Originally published on So So Gay on 5 November 2014.
As a guy with his finger on the gay pulse*, (*spends too much time reading US blogs & forums), I was aware of this Kurt storyline when it first aired in the States back in November last year, as well as having seen some of the key scenes & plot twists, like Blaine’s “Teenage Dream” and the bully kissing Kurt. However, having finally seen this episode in its entirety I was pleasantly surprised by how seriously Kurt’s story arc played out, rather than with the fluff Glee could have easily passed it off as.
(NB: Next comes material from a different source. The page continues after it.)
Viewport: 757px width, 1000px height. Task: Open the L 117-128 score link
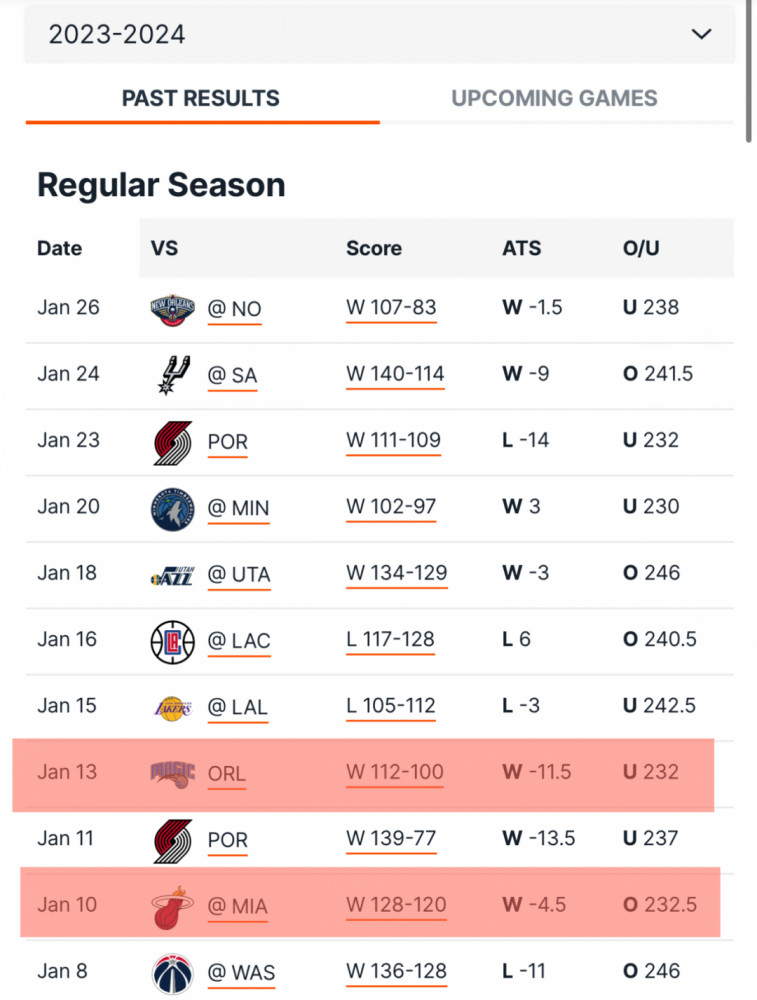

While watching last night’s episode of Glee on E4 I started to worry that it was going to fall in to familiar territory when dealing with religion. As my experience with American television shows goes, whenever religion rears its ugly head the default position seems to be that everyone’s religious and to suggest otherwise just doesn’t happen. As such, I was pleasantly surprised when the character Kurt’s atheism was brought up and (more importantly) not trampled all over by the other characters religiosity. There was certainly more than one occasion when the writers could have made Kurt buckle under peer-pressure/pandering to the religious views of many Americans. The episode’s main focus was the dwindling relationship between Kurt and his father, Burt.
Side note: seriously, of all the names they could’ve given Kurt’s father and they went with Burt. Kurt and Burt. No, that doesn’t sound like a last minute decision, late on a Friday afternoon, just before everyone buggers off for the weekend. Not one bit.